Appendices

Appendix A: Unicode in source files

It is often quite useful to embed strings of text directly into source files, and C++, as of the 2003 standard, provides the following ways to do so: string literals, wide string literals, character and wide character literals, and finally type lists that form compile-time strings. One has to be aware, however, of the various portability issues associated with character encoding within source files.

The first limitation is that of what character encoding the compiler expects the source files to be in, the source character set. The second one is what character encoding narrow and wide string literals will have at runtime: the execution character set, which may be different for narrow and wide strings.

Indeed, while certain compilers remain encoding-agnostic as long as the source is ASCII-compatible, certain will convert the string literals from the source character set to their appropriate execution character sets. This is the case of MSVC which, when it detects a source file is in UTF-8 or UTF-16, will convert narrow string literals to ANSI and wide string literals to UTF-16. Furthermore, if it doesn't detect the character encoding of the source file, it will still convert wide string literals from ANSI to UTF-16 while leaving narrow ones untouched.

[MATERIAL PROVIDED]
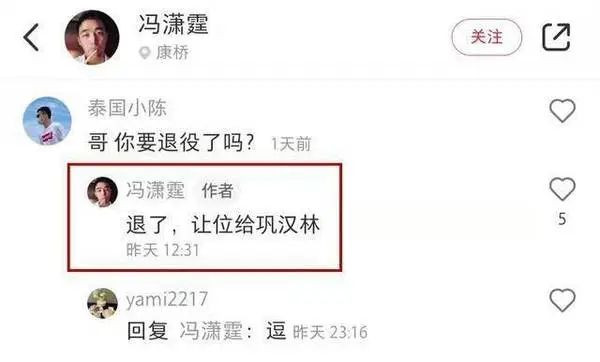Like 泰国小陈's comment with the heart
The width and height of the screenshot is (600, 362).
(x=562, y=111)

--

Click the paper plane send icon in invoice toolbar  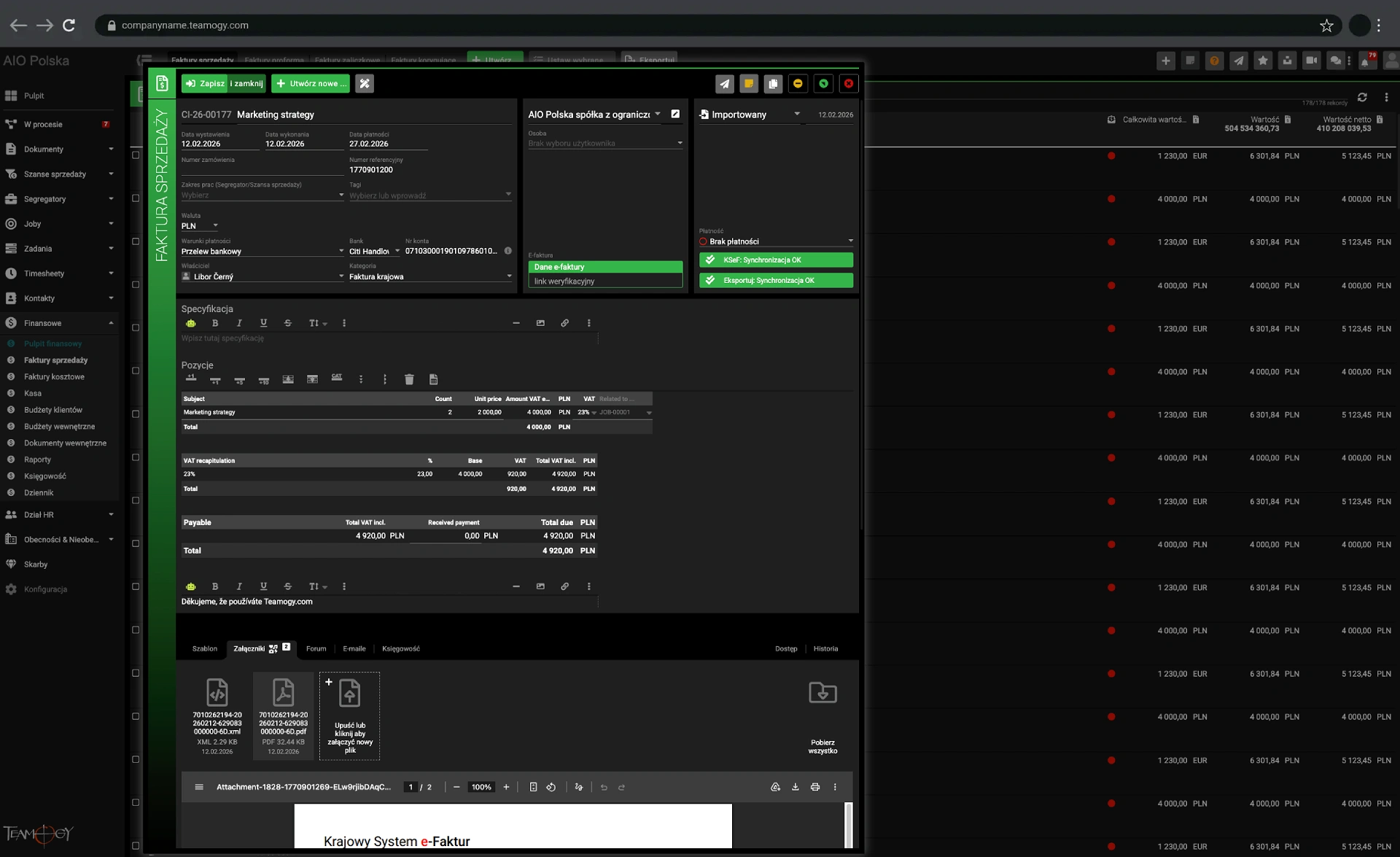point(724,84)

--

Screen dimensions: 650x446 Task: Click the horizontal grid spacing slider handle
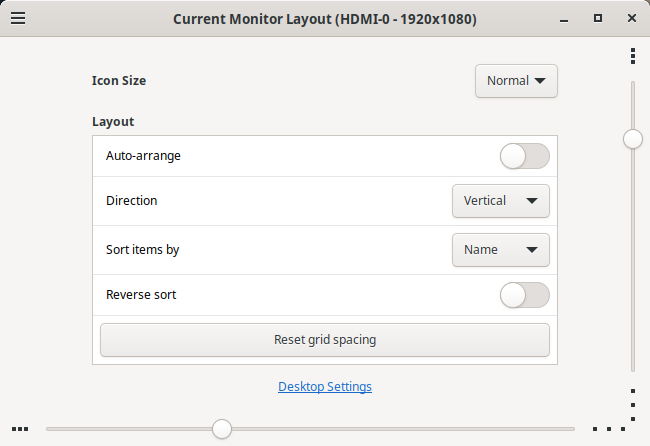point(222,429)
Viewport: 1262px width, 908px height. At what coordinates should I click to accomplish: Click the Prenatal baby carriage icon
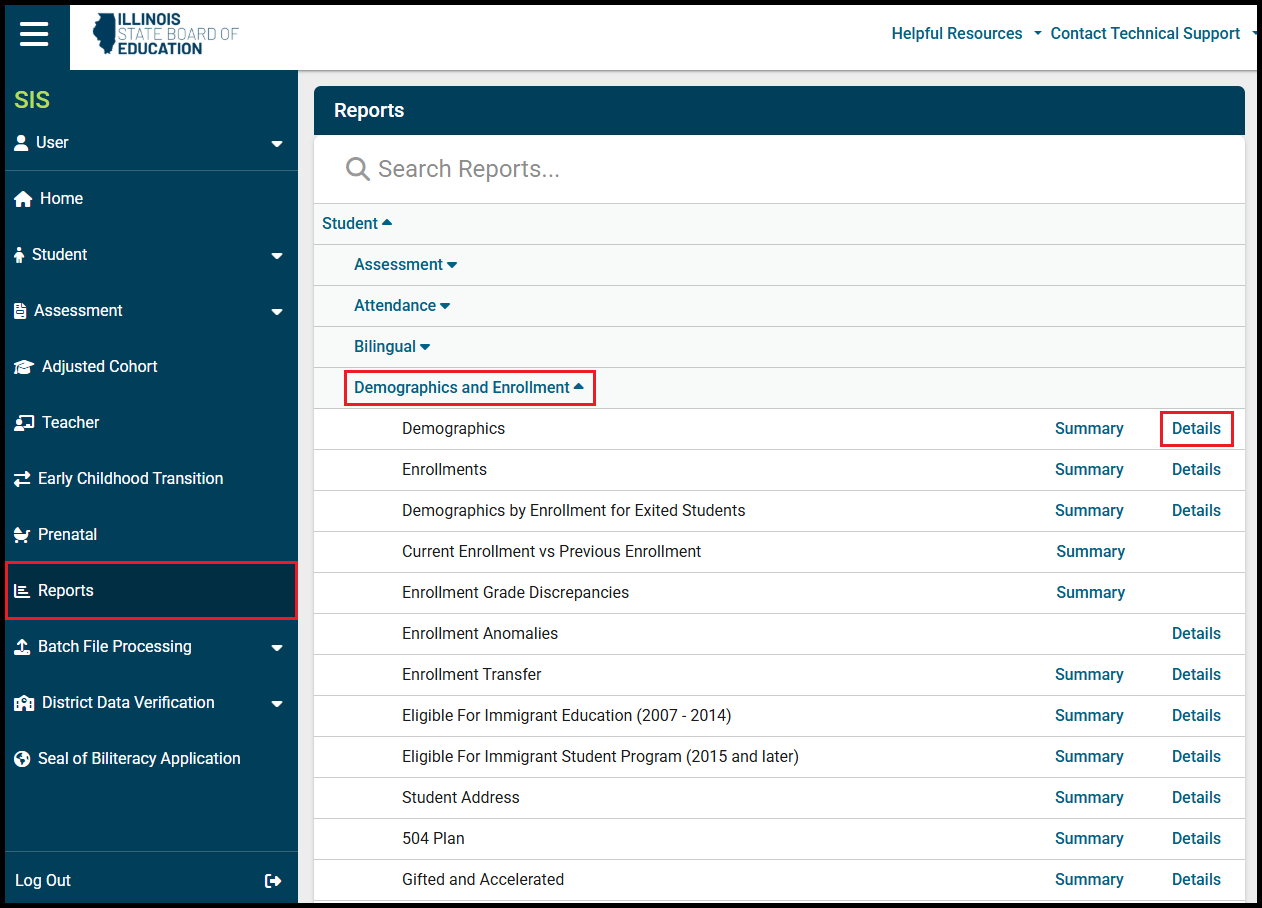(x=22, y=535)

[STATED GOAL A] Translate into French the following sentence from the appendix on Unicode in source files: "The first limitation is that of what character encoding the compiler expects the source files to be in, the source character set."
[STATED GOAL B] Update the records from the line with "Screen dimensions: 650x446" to the line with "(x=22, y=535)", replacing "slider handle" with "slider thumb" and leaving everything else unchanged. Give only those lines, and leave the pictures out.

[EXERCISE OUTPUT A] La première limitation concerne l'encodage de caractères dans lequel le compilateur s'attend à ce que les fichiers source soient rédigés, à savoir le jeu de caractères source.

[EXERCISE OUTPUT B]
Screen dimensions: 650x446 Task: Click the horizontal grid spacing slider thumb
point(222,429)
Viewport: 1262px width, 908px height. At what coordinates should I click to accomplish: Click the Prenatal baby carriage icon
(x=22, y=535)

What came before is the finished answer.